## [Exercise instructions]
Please repeat, precisely as written, only the lines from the one containing "Given: View the" through the last line of the records below, pictures omitted.

## [Records provided]
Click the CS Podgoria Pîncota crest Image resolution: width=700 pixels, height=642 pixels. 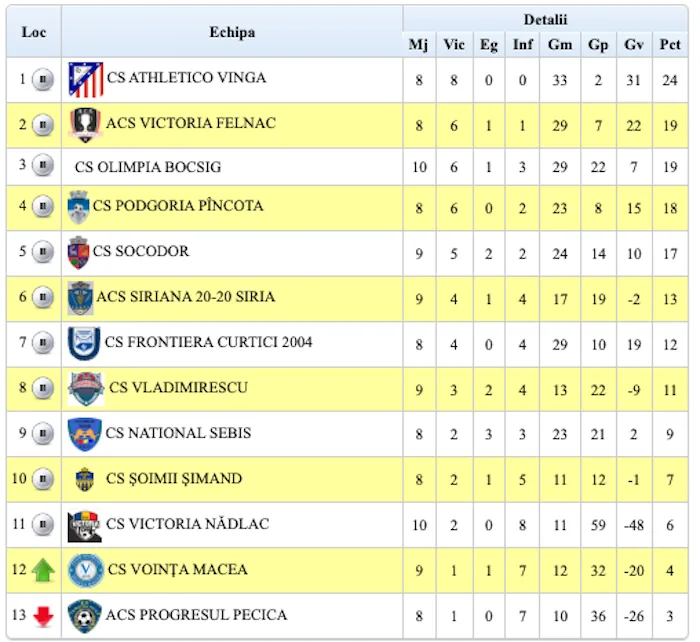[78, 207]
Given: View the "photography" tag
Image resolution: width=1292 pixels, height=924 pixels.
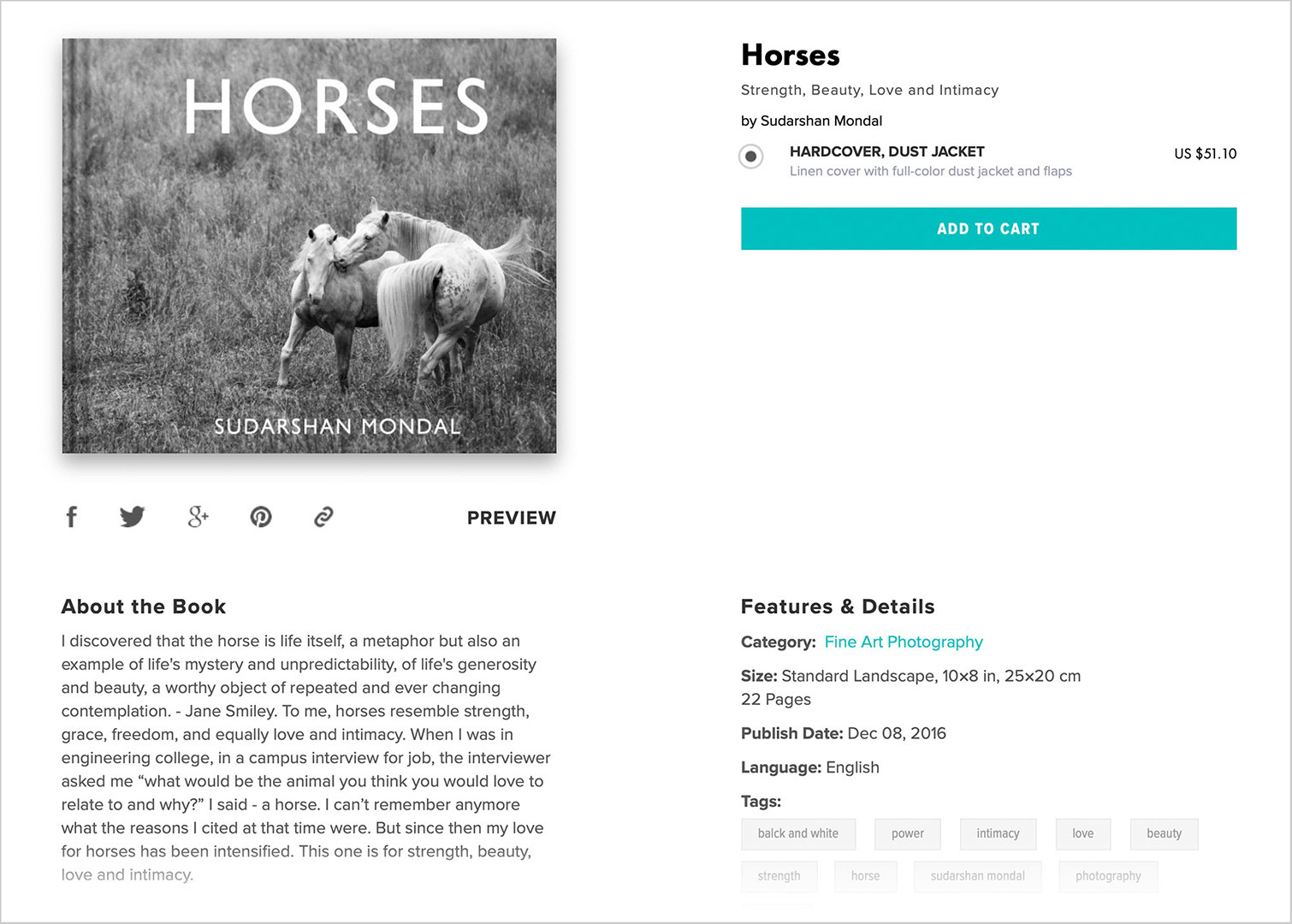Looking at the screenshot, I should point(1108,876).
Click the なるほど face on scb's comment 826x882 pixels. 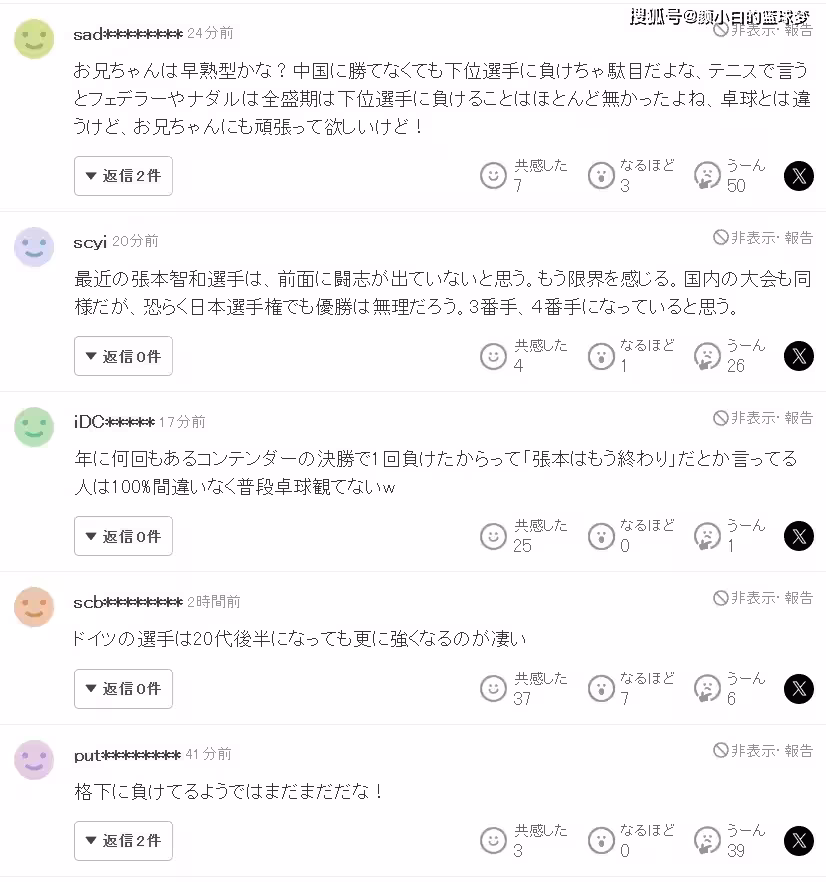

## [Response to the task]
Given: View the "photography" tag
Image resolution: width=1292 pixels, height=924 pixels.
Looking at the screenshot, I should point(1108,876).
Click the なるほど face on scb's comment 826x882 pixels. 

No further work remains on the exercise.